WHAT NEEDS TO BE DONE: Beneath this task are the entries; from the line with "Click the x-axis label 50" through the last one, transcribe every line exactly and nothing else, skipping pictures.

Pixel coordinate grounding data:

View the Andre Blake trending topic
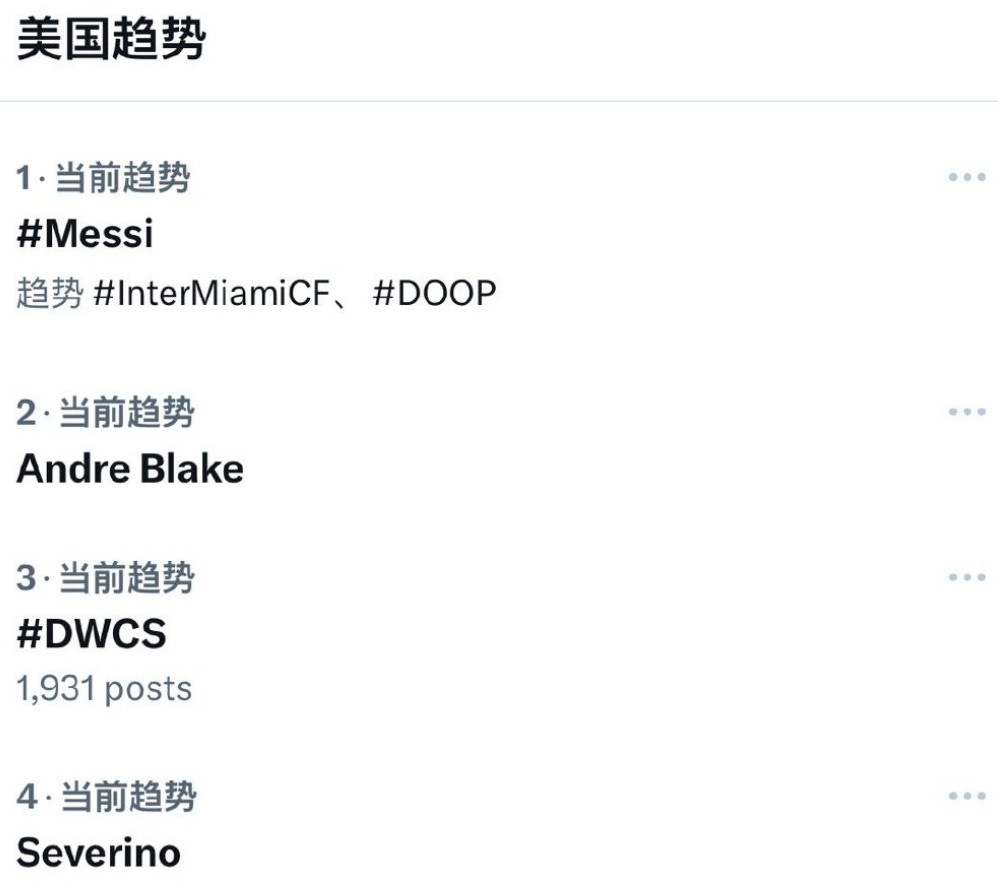 (130, 468)
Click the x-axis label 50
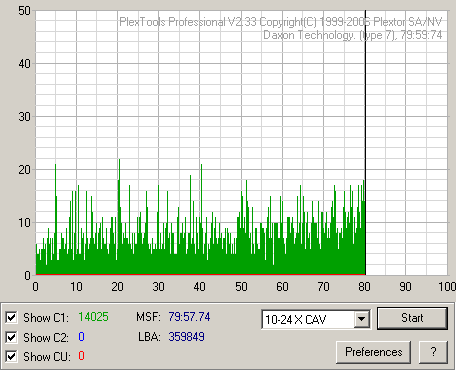The image size is (456, 371). tap(241, 287)
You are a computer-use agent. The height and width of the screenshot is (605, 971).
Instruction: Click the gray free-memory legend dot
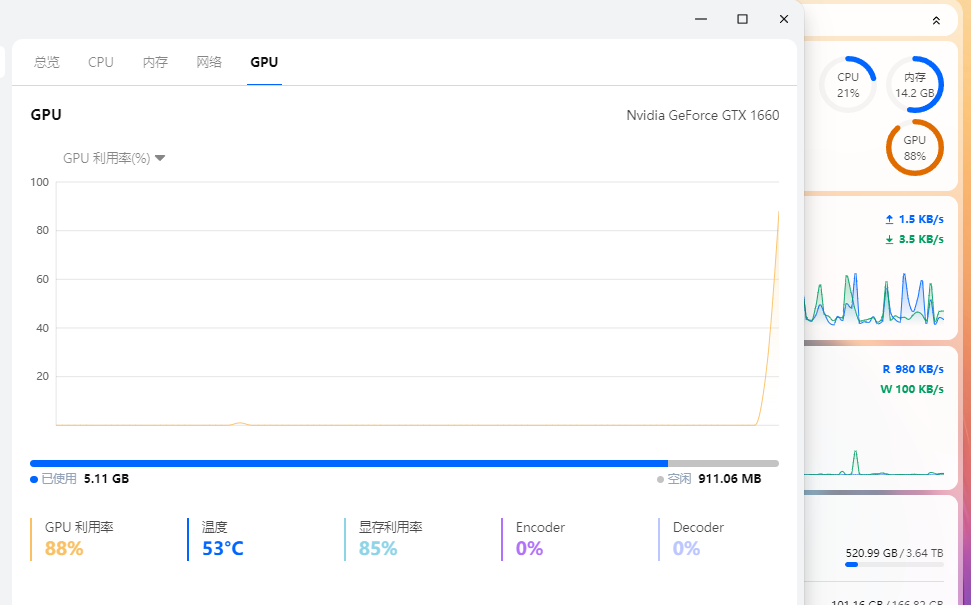[x=660, y=479]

ANSWER SPACE:
Click the x-axis label 50
The image size is (456, 371). tap(241, 287)
You are a computer-use agent. The height and width of the screenshot is (605, 971).
Instruction: Click the gray free-memory legend dot
[x=660, y=479]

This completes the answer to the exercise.